This statement, even if false, is not legally defamatory. An allegation of irritating behavior, even if baseless, will not subject a person to public hatred, contempt or ridicule. Further, it appears this statement is true. See Exhibit C, Plaintiff's Deposition at p. 34, and Defendant Maureen Calcagni's Affidavit at para. 6. · Affidavit Paragraph 11(e): "Shana had issues and needed to seek professional help, as
she did while she was a student at Maranacook [High School], and as she would again do in the spring of 2005 while attending college in North Carolina."
Plaintiff's need for professional help is established by Exhibit C, her deposition at pp. 8 20, and by Exhibit G, her myspace.com posting of April 11, 2005. Further, even if false, this statement would not meet legal standards for defamation. · Affidavit Paragraph 11(f): "Shana had learned well from her litigious father that it was
always someone else's fault, and through lies, yelling, intimidation, and the threat of lawsuit, one could usually get their [sic] own way."
Although phrased as a statement of fact this is an expression of opinion, primarily an opinion of Plaintiff's father. See also Exhibit G, Plaintiff's myspace.com posting of April 11, 2005.
· Affidavit Paragraph 11(g): "Shana was quickly at the computer spreading her lies and
she continued her performance in the following days at Winthrop High School. Shana started telling people in school that Mia was pregnant. She then taped subscription applications for Parents Magazine to Mia's locker. And when she saw Mia in the hallways at school, she would shout out, for everyone to hear, invitations to Mia's baby shower."
These statements appear to be true based on Exhibit C, Plaintiff's Deposition pp. 25 - 29, and Exhibit E, Director Hibino's letter of October 15, 2004. · Affidavit Paragraph 11(h): "Shana further persisted in formulating new, more
devastating rumors by stating to those who were familiar with Mia that Mia was expelled from school, was out of school so that she could have an abortion, and that Mia painted swastikas on the street signs on Route 41."
Plaintiff's issuance of false statements concerning Defendant Mia Calcagni, and her enjoyment of the consequences, may be found on pp. 40 - 44 of her deposition, Exhibit C; her undated instant message exchange, Exhibit K; the transcript of the juvenile trial at pp. 84 - 89, Exhibit D; email exchange of November 16, 2003, Exhibit L; and online profile of December 7, 2003, Exhibit N. · Affidavit Paragraph 11(i): "One of the girls in the room was asking why Shana moved
from Maranacook High School to Winthrop . . . At that time, another girl piped up and asked, `Wasn't it because Shana was playing with herself in the bathroom while a school bus waited for her?'"

## RECORDED DATA

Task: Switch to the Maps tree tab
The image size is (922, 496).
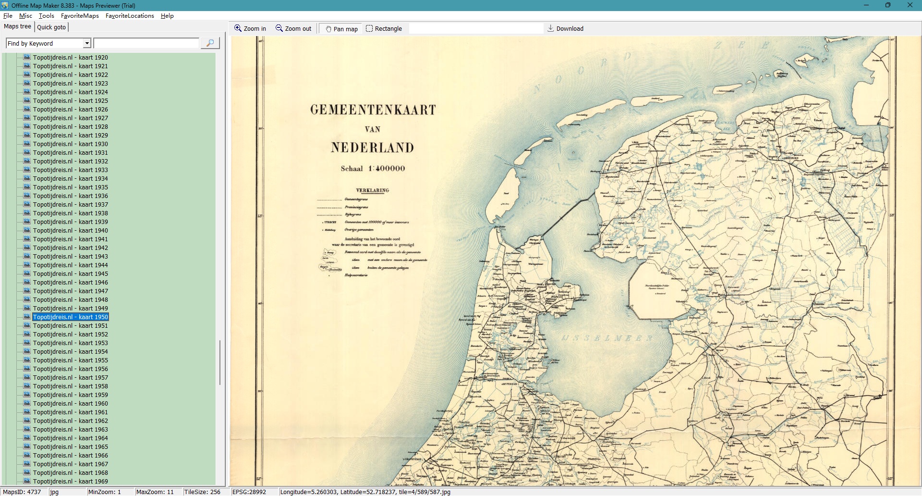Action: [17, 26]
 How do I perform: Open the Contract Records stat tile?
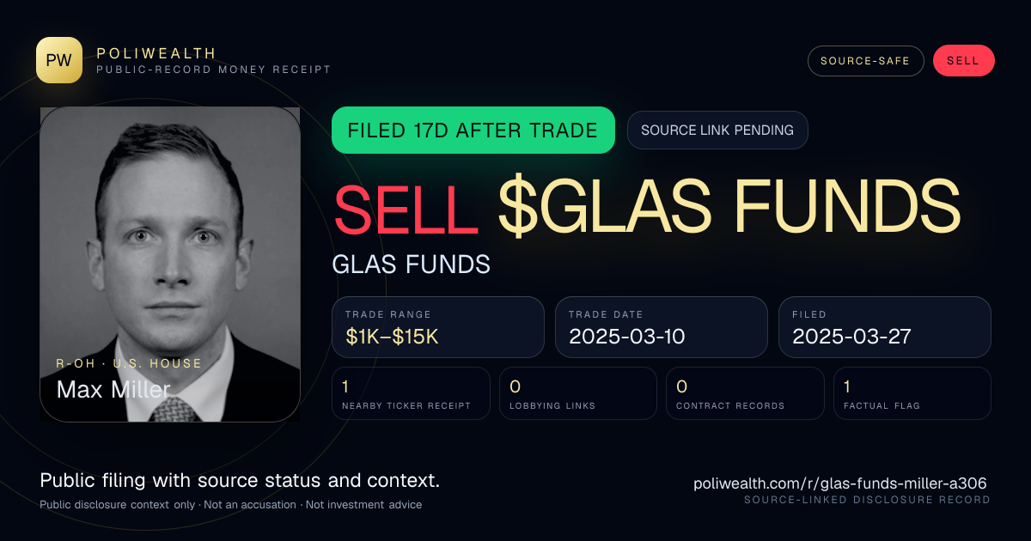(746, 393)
--
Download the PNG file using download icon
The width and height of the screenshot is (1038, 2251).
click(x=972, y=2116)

## WHAT YOU WILL DO
a - List every exhibit cited in the defamation extract, giving each one's letter and the description the text attaches to it.
b - Summarize the defamation extract in two sentences.
c - Carry the defamation extract forward from the point where it stops.

## EXPECTED RESULTS
a -
- Exhibit C: Plaintiff's Deposition
- Exhibit G: Plaintiff's myspace.com posting of April 11, 2005
- Exhibit E: Director Hibino's letter of October 15, 2004
- Exhibit K: Plaintiff's undated instant message exchange
- Exhibit D: the transcript of the juvenile trial
- Exhibit L: the email exchange of November 16, 2003
- Exhibit N: the online profile of December 7, 2003

b - The extract responds to statements about Shana quoted from paragraph 11 of an affidavit, maintaining that they are true, are expressions of opinion, or would not meet legal standards for defamation even if false. The statements concern her need for professional help, what she learned from her litigious father, and false rumors she spread about Mia Calcagni, including that Mia was pregnant, had been expelled, and was out of school to have an abortion.

c -
· Affidavit Paragraph 11(j): "Mia said, `She was caught fingering herself.' (or something
very close to that)."
"Help Us Get Mia . . ." records the history of a series of events, investigation by the authorities, and resulting legal proceedings. The statements above appear in Exhibit G, a series of notes recorded by music teacher Michael Shaw of Winthrop High School.
Within the book, the factual significance of the statements is that they were made, not that they were true. Plaintiff appears not to dispute that the statements were recorded accurately in the book. · Affidavit Paragraph 11(k): "Mia . . . also said that Shana was a whore." As with statements (i) and (j) above, the factual significance of this statement within the book is that it was made, not that it was true or even implied to be true. The statement appears in the book in a written statement made to the Winthrop police by one Samantha Pietraszewski (Exhibit Q). Ms. Pietraszewski's statement was privileged when made because it was offered in communications preliminary to a proposed judicial proceeding. Restatement (Second) Torts § 588 (1997). Its republication in the book as a recounting of the events in question was true -- the statement was in fact made -- and not defamatory. · Affidavit Paragraph 11(l): "To begin, it is important to note that Shana, in her on-line
autobiography, states in answer to the question, `Have you ever shoplifted?' that she would not comment on that question. Immediately, that sends up a red flag indicating that if she had never shoplifted, she could easily have answered, `No.' However, this type of answer implies that she has committed this offense."
Exhibit H, Plaintiff's myspace.com profile, establishes that the factual component of this statement is accurate. The opinion derived from the fact is based entirely on the statement, not on other, implied sources, and is therefore not defamatory. See Restatement (Second) Torts § 566 (1977); Ballard, supra, 2005 ME at pp 12 15, 877 A.2d at 1088. · Affidavit Paragraph 11(m): "Over time, Allison [Upton] got into trouble at the high
school for lies perpetrated by Shana. As a further slap to Allison, Shana was seen in the
art room destroying her own art work and then stating that Allison had done the damage."
The source of this information was Karen Cox, mother of the student in question. (Maureen Calcagni Affidavit para. 7). Maureen Calcagni's reasonable reliance on Ms. Cox in submitting this information to Defendant Mars was not actionable, even if the information should eventually prove to be false. See Restatement (Second) Torts § 558(c) (1977). · Affidavit Paragraph 11(n): "Add this to the fact that Shana Sandler admitted to police
of her harassment toward Mia in the issue of the supposed pregnancy."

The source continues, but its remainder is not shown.